▶ [EXERCISE INSTRUCTIONS] Leave out the pictures, and quote exactly the lines running from the one with "Fièrement propulsé par WordPress (141, 1984)" through the last line of the entries below.

[Stored data entries]
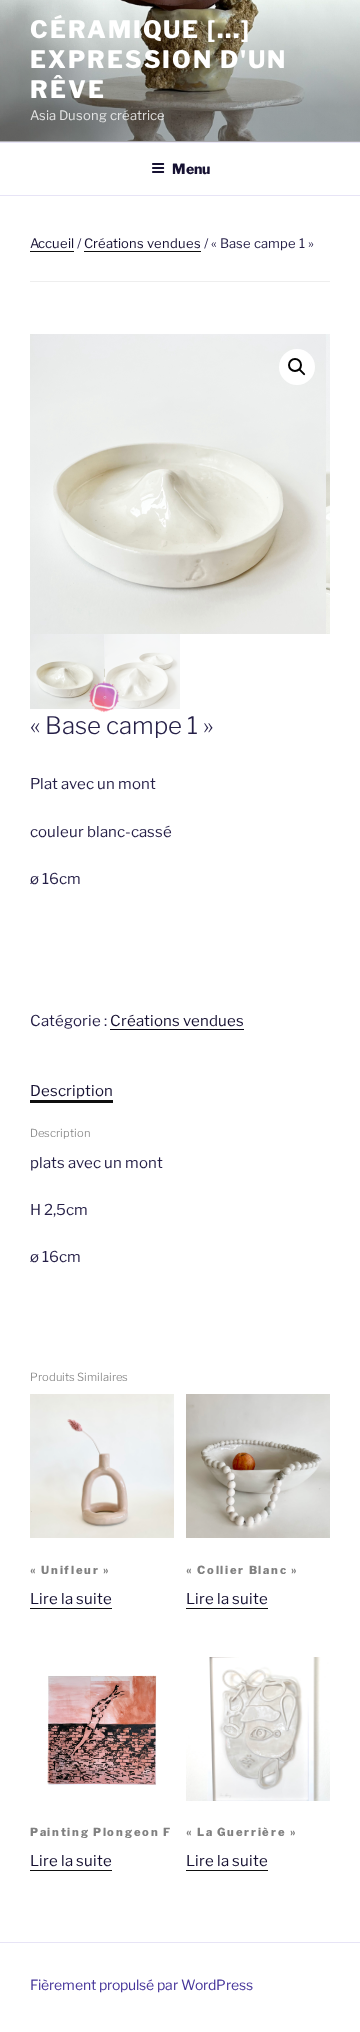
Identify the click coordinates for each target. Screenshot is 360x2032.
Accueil (52, 243)
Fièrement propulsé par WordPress (141, 1984)
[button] (297, 367)
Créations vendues (142, 243)
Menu (191, 168)
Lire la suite (71, 1599)
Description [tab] (71, 1091)
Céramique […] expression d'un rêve (158, 59)
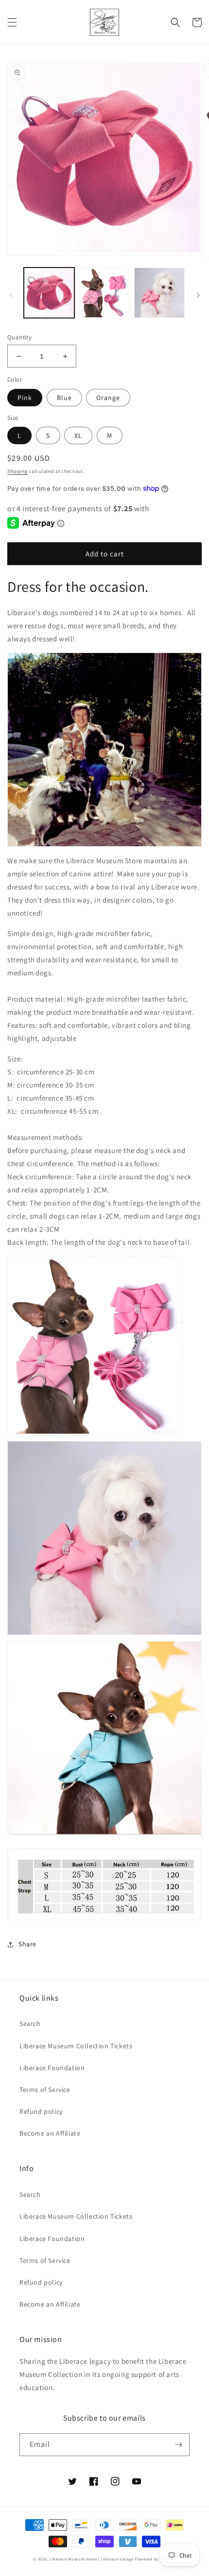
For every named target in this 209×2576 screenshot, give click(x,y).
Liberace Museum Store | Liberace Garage (91, 2558)
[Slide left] (10, 295)
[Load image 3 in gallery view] (159, 293)
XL (78, 435)
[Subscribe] (178, 2444)
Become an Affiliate (49, 2133)
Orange (108, 397)
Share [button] (27, 1944)
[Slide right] (198, 295)
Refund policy (41, 2111)
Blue (64, 397)
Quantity (19, 337)
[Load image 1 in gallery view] (49, 293)
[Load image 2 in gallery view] (104, 293)
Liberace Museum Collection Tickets (75, 2045)
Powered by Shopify (155, 2558)
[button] (12, 22)
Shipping (17, 471)
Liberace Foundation (52, 2067)
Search (30, 2023)
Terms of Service (44, 2089)
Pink (24, 397)
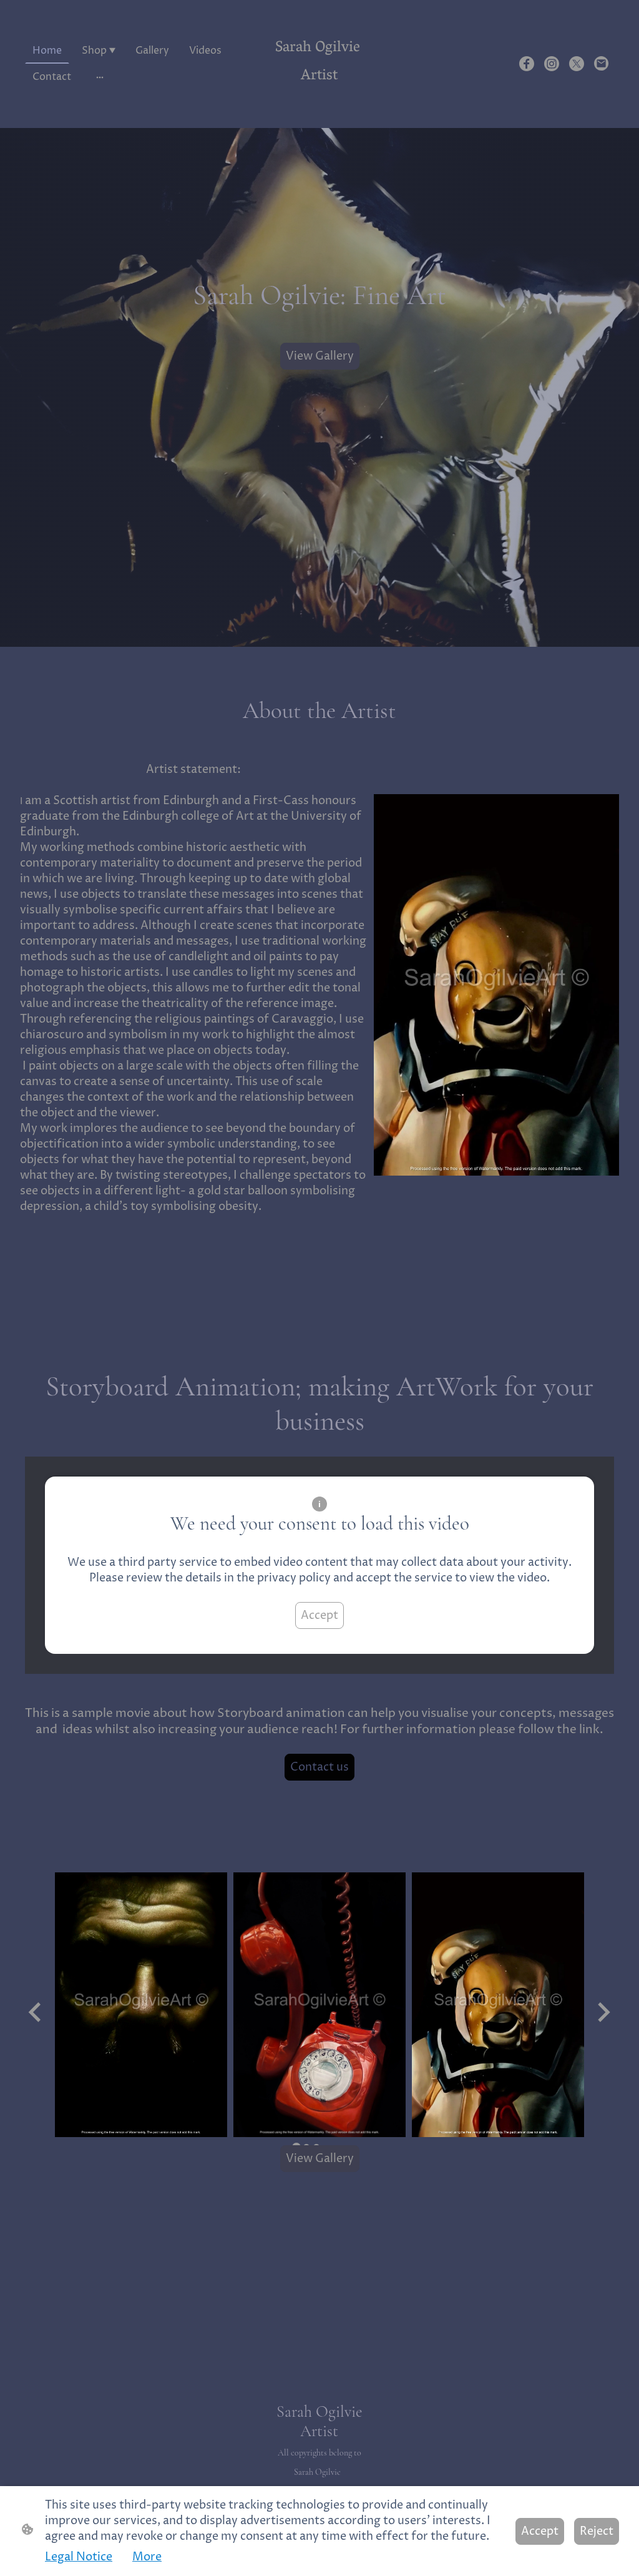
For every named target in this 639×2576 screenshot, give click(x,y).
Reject (596, 2531)
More (147, 2557)
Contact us (319, 1767)
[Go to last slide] (36, 2012)
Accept (319, 1615)
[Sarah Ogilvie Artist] (319, 102)
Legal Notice (78, 2557)
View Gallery (320, 356)
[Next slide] (602, 2012)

▶ [COMPLETED EXERCISE]
Fièrement propulsé par WordPress (141, 1984)
[button] (297, 367)
Créations vendues (142, 243)
Menu (191, 168)
Lire la suite (71, 1599)
Description [tab] (71, 1091)
Céramique […] expression d'un rêve (158, 59)
For every named target in this 209×2576 screenshot, give click(x,y).
Liberace Museum Store | Liberace Garage (91, 2558)
[Slide left] (10, 295)
[Load image 3 in gallery view] (159, 293)
XL (78, 435)
[Subscribe] (178, 2444)
Become an Affiliate (49, 2133)
Orange (108, 397)
Share [button] (27, 1944)
[Slide right] (198, 295)
Refund policy (41, 2111)
Blue (64, 397)
Quantity (19, 337)
[Load image 1 in gallery view] (49, 293)
[Load image 2 in gallery view] (104, 293)
Liberace Museum Collection Tickets (75, 2045)
Powered by Shopify (155, 2558)
[button] (12, 22)
Shipping (17, 471)
Liberace Foundation (52, 2067)
Search (30, 2023)
Terms of Service (44, 2089)
Pink (24, 397)
For every named target in this 639×2576 screenshot, give click(x,y).
Reject (596, 2531)
More (147, 2557)
Contact us (319, 1767)
[Go to last slide] (36, 2012)
Accept (319, 1615)
[Sarah Ogilvie Artist] (319, 102)
Legal Notice (78, 2557)
View Gallery (320, 356)
[Next slide] (602, 2012)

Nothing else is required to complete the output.